A Polish immigrant who came to the United States at the age of 21 in 1968, Rapaczynski earned a PhD in Psychology at New York University and an MBA from the Yale School of Management, then rose to the rank of vice president of Citibank. Later, following the overthrow of communism in Europe, she took her business skills back home and became a leader of the new capitalist Poland.
From 1992 to 2007, Rapaczynski served as the CEO of the publishing company Agora SA. Under her leadership, Agora's flagship newspaper, Gazeta Wyborcza, became the largest newspaper in eastern Europe. At a crucial time in the organization's growth, Rapaczynski obtained foreign financing from an American media company and then guided the company through a successful public offering on the Warsaw stock exchange. She also helped Agora to expand from a newspaper publisher into a multimedia conglomerate comprising radio, magazines, internet, outdoor advertising, and book publishing.

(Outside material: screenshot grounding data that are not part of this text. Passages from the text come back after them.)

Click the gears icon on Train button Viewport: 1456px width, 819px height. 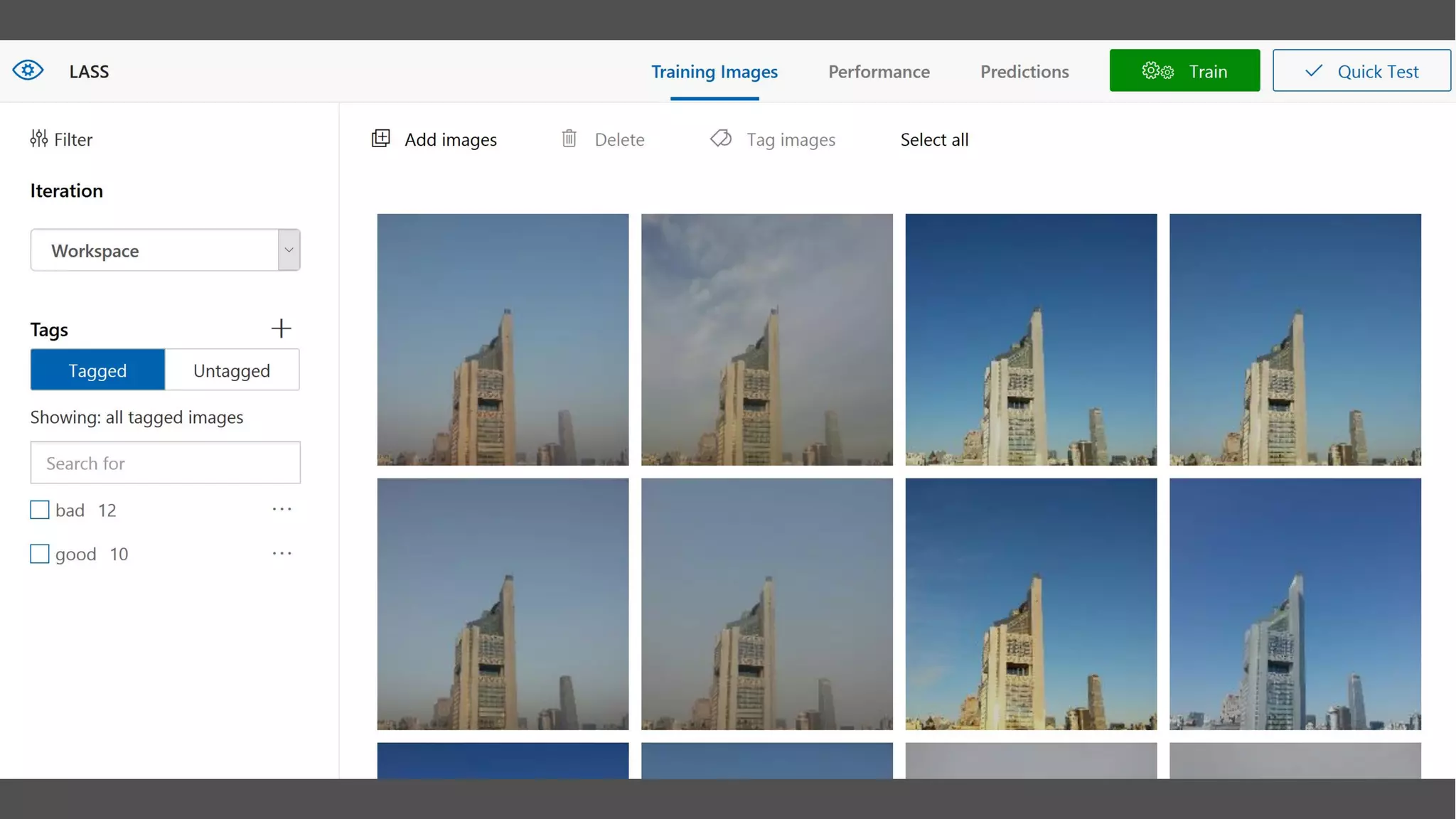1157,71
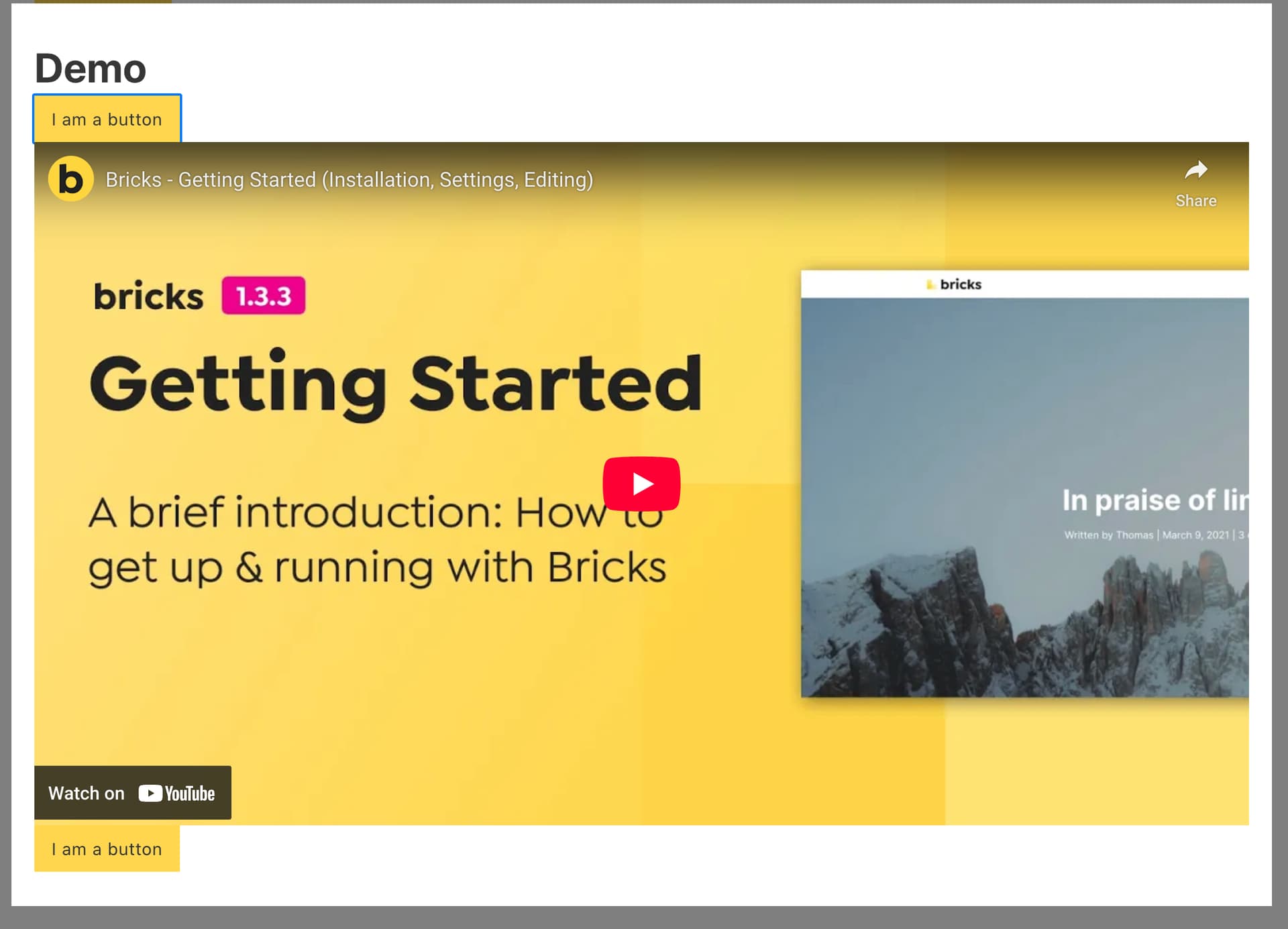The height and width of the screenshot is (929, 1288).
Task: Click "A brief introduction" subtitle text
Action: point(295,513)
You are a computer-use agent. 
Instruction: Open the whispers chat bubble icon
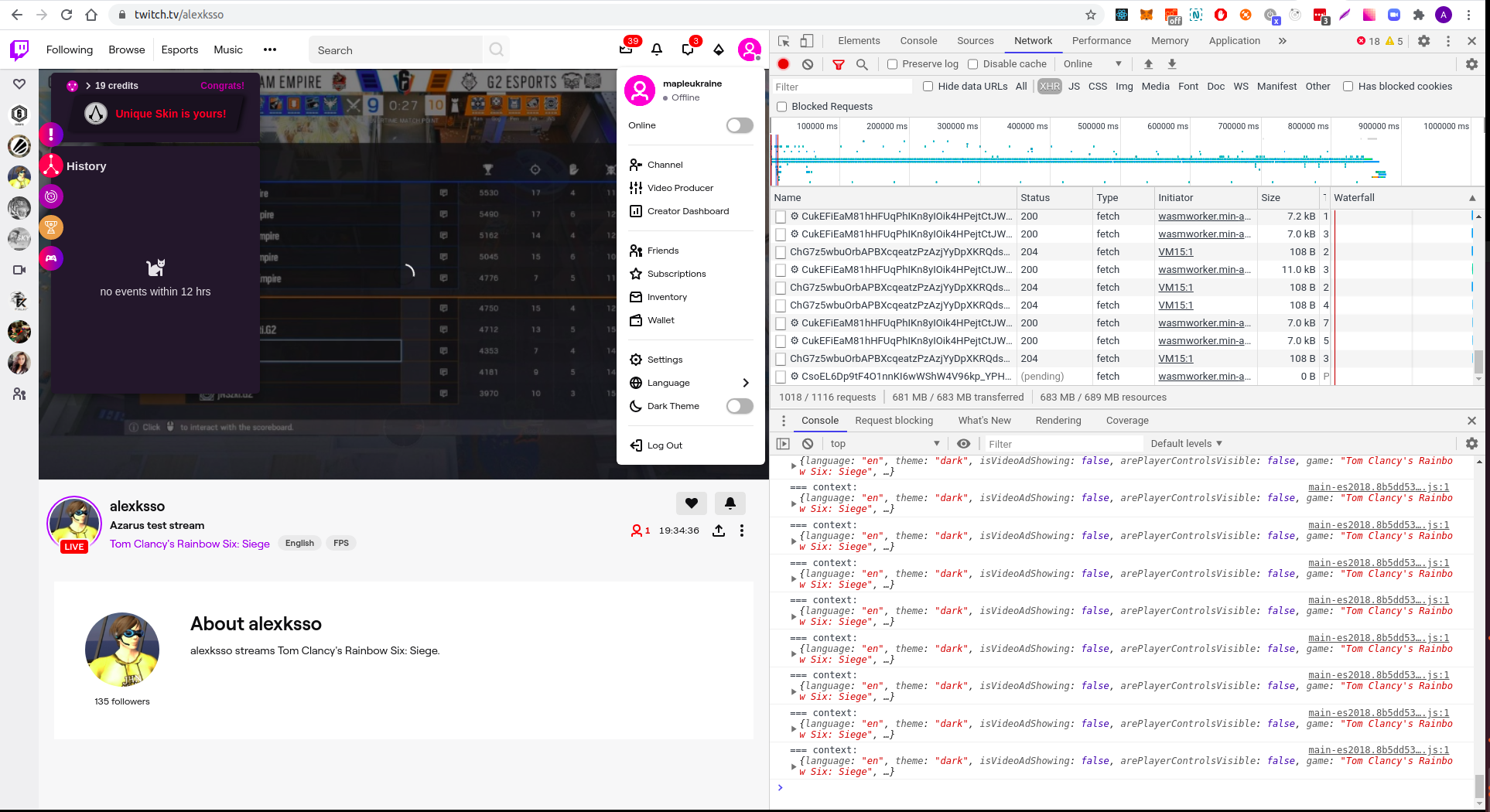(687, 49)
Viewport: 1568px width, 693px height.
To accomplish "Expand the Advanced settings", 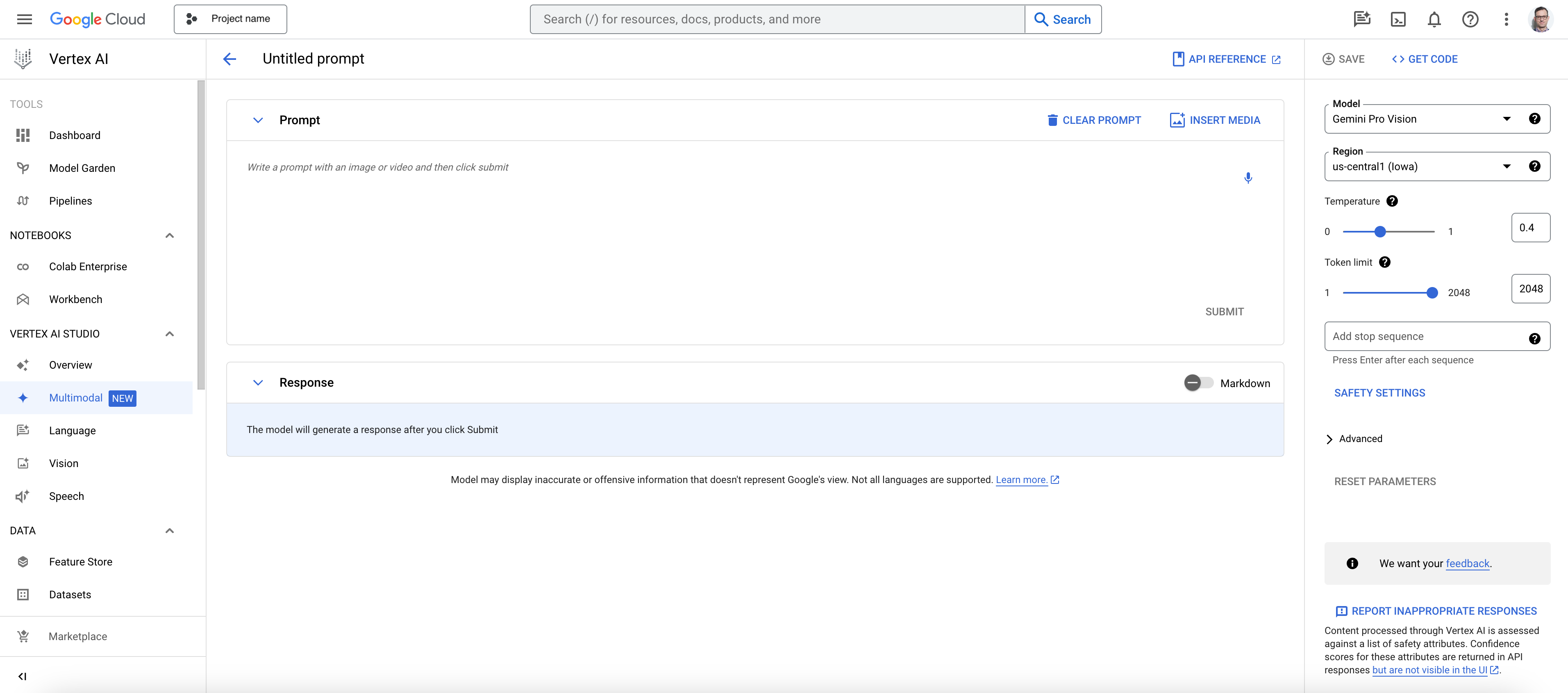I will coord(1354,439).
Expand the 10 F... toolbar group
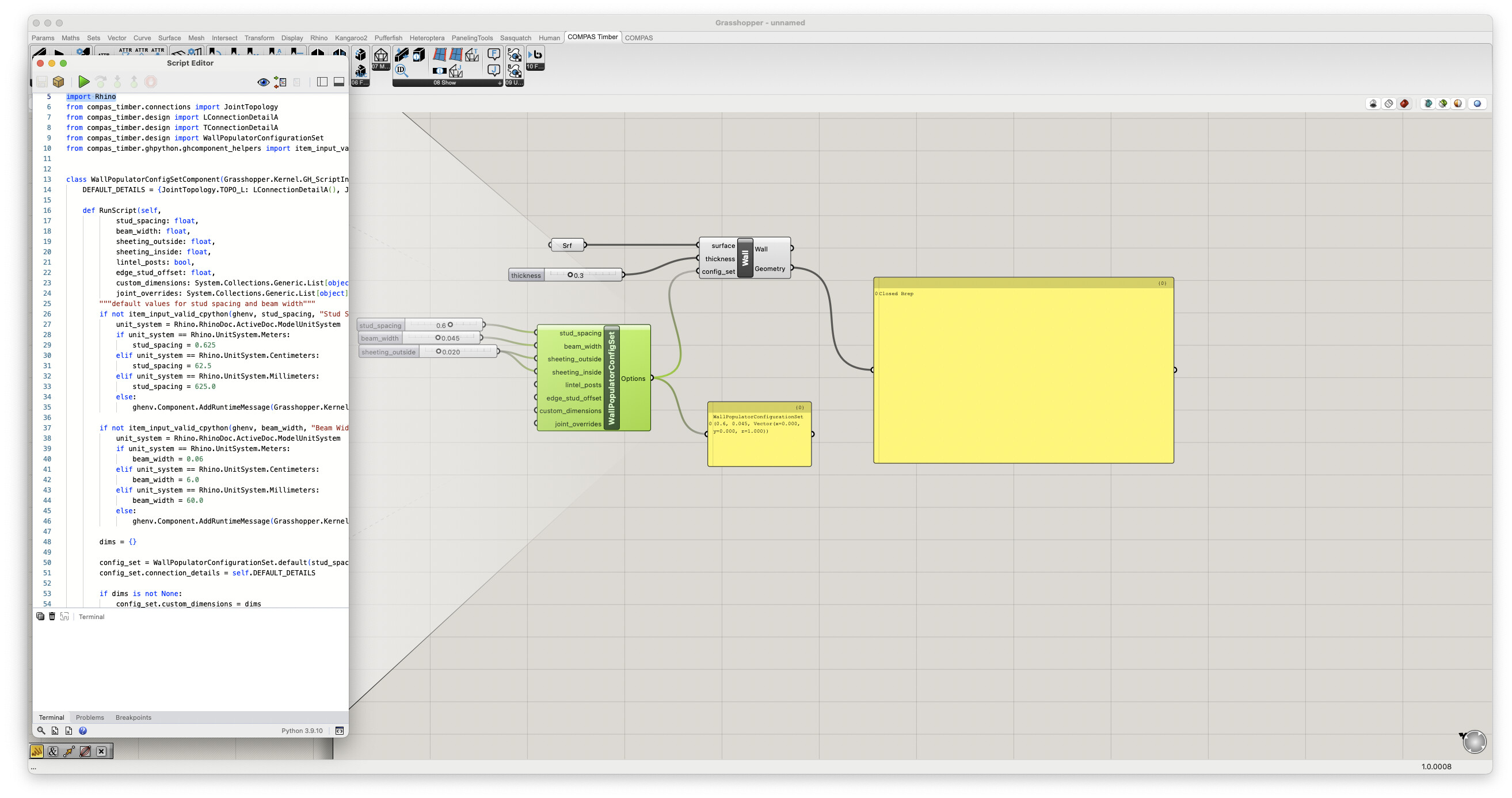 535,67
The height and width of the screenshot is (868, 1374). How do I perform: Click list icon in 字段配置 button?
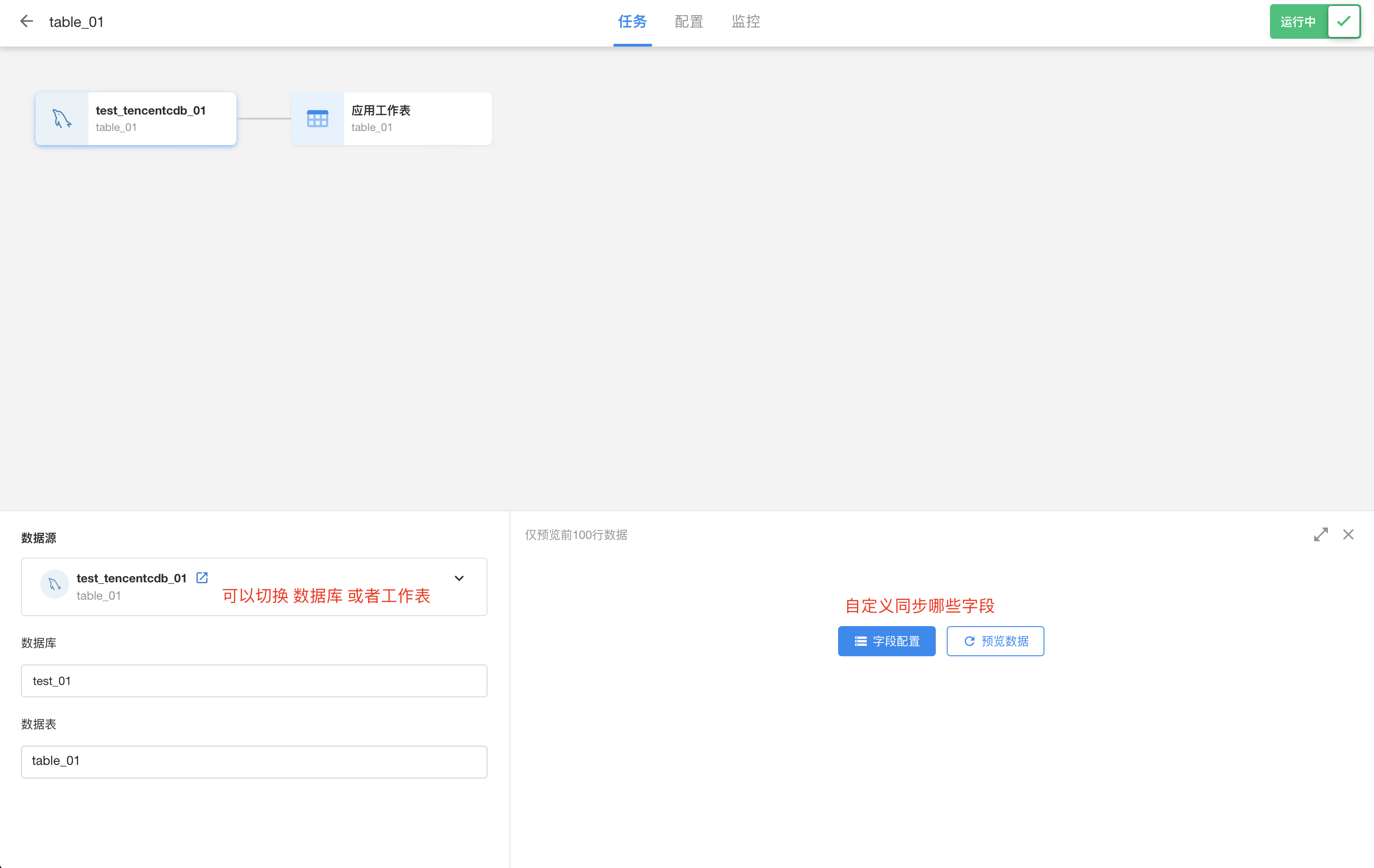coord(860,641)
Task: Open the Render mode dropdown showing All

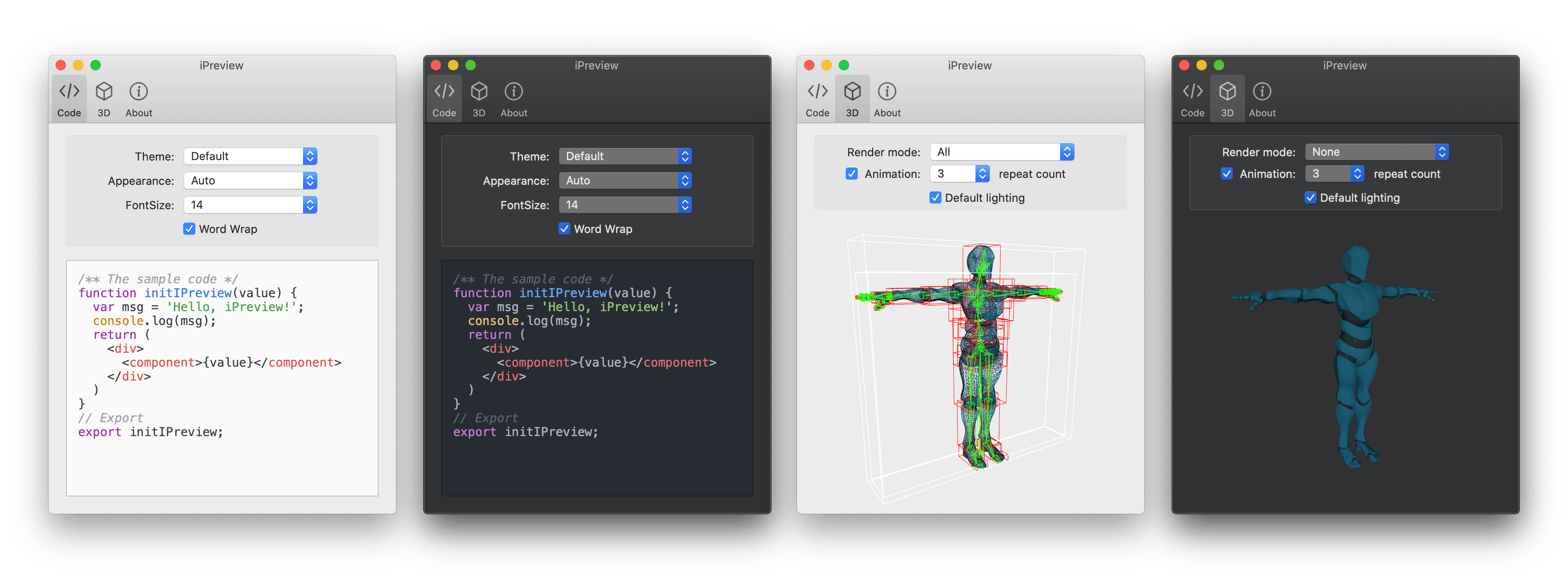Action: click(x=1001, y=152)
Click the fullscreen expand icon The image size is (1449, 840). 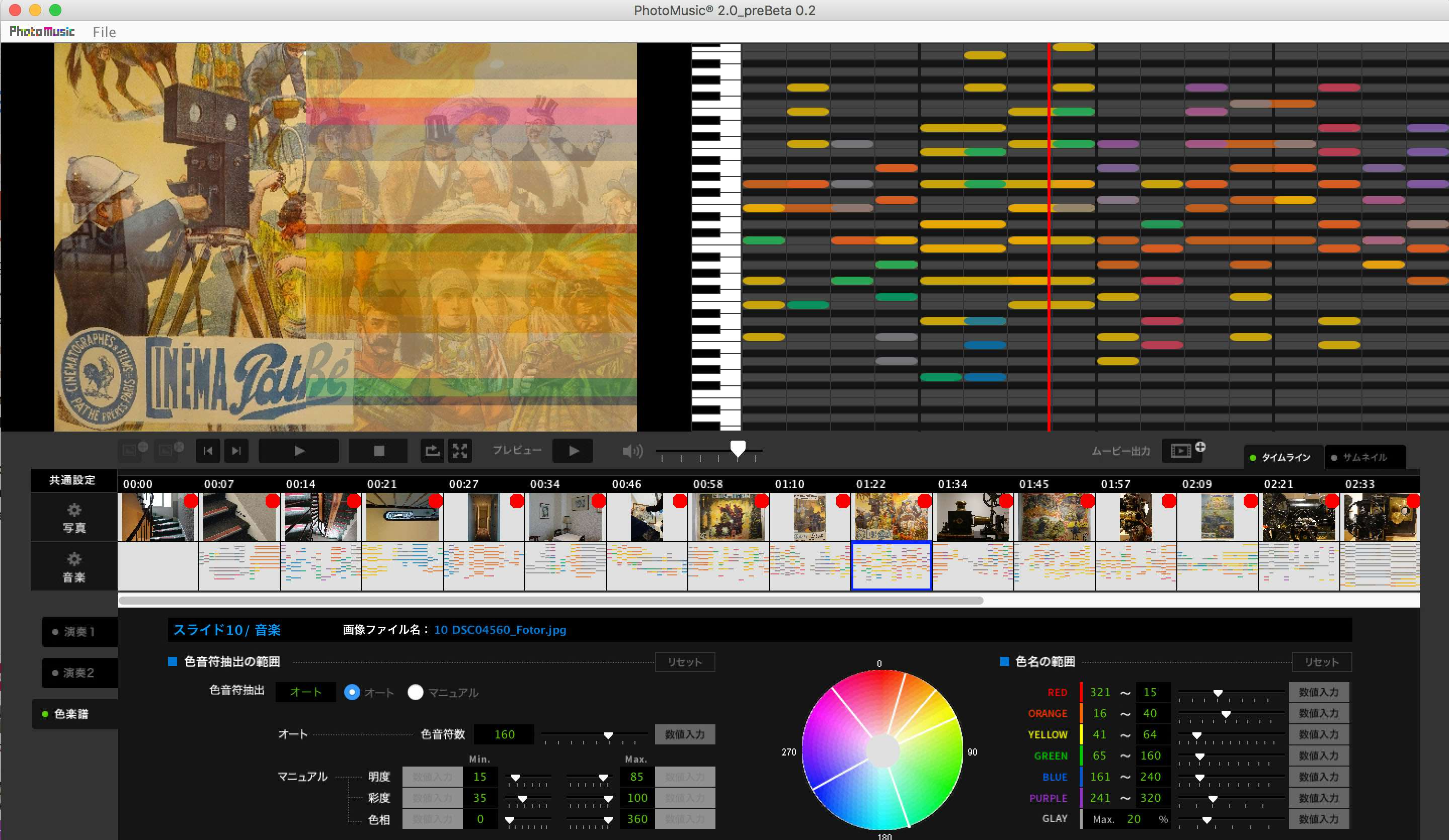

Later Rapaczynski guided the company through several crises. When the company was faced with an extortion scandal that potentially implicated the highest levels of the Polish government, Agora's leadership refused to pay a bribe, even though it would have benefitted the company financially. Rapaczynski also guided the company through a period of competitive pressure as large European media companies attempted to take Agora's market share. Throughout her leadership of the company, she nurtured a corporate culture that set a standard for transparency and ethics, rewarded employees with stock options, and established a foundation with a number of charitable outreaches.